— start of SOURCE EXCERPT —

Since the heyday of BDS’s anti-Israel achievements in 2015, Israel’s circumstances have changed significantly. It has become one of the world’s leading developers and exporters of hi-tech. It has normalized its relations with four Arab nations by way of the Abraham Accords and more may follow. It has become an exporter of liquefied natural gas from vast reserves discovered in Israeli waters, and despite an intensive BDS campaign employing every device at its command, Israel organized and broadcast to the world a highly successful Eurovision contest in 2019, losing not a single artist nor a single radio or TV station along the way. Subsequently, a European Broadcasting Union poll of viewers voted it the best Eurovision production of the decade.

In the over-heated atmosphere of campus politics, Jewish pro-Israel and Palestinian pro-BDS clashes persist, but according to Foreign Policy, in the corridors of power and in the world’s boardrooms “BDS counts for nothing.” Far from divesting, investors in 2021 poured $21.5 billion into Israel’s health care and health tech sectors, more than double the previous record year, which was 2020. As for cybersecurity, in which Israel is a world leader, official figures show that 40% of global investment in cybersecurity is in Israel, and Abraham Accords countries are playing a significant part in this rapidly expanding investment in Israel.

— end of SOURCE EXCERPT —
— start of RECORDED DATA —

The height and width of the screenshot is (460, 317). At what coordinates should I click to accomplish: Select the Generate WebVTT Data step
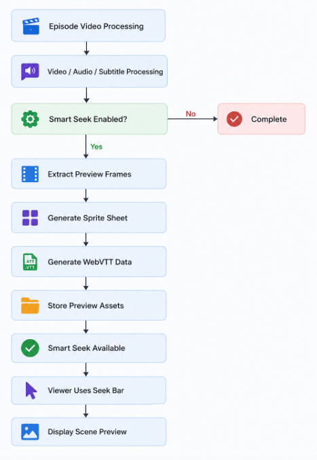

— end of RECORDED DATA —

• **BRIEF 1**
What share of global investment in cybersecurity is in Israel, according to official figures cited in the passage on Israel and BDS?
• **BRIEF 2**
Render this sentence from the passage on Israel and BDS in Spanish: "Far from divesting, investors in 2021 poured $21.5 billion into Israel’s health care and health tech sectors, more than double the previous record year, which was 2020."
The listing has nothing to do with the passage on Israel and BDS.

• **TASK OUTPUT 1**
40%

• **TASK OUTPUT 2**
Lejos de desinvertir, en 2021 los inversores volcaron 21.500 millones de dólares en los sectores de atención sanitaria y tecnología sanitaria de Israel, más del doble que el anterior año récord, que fue 2020.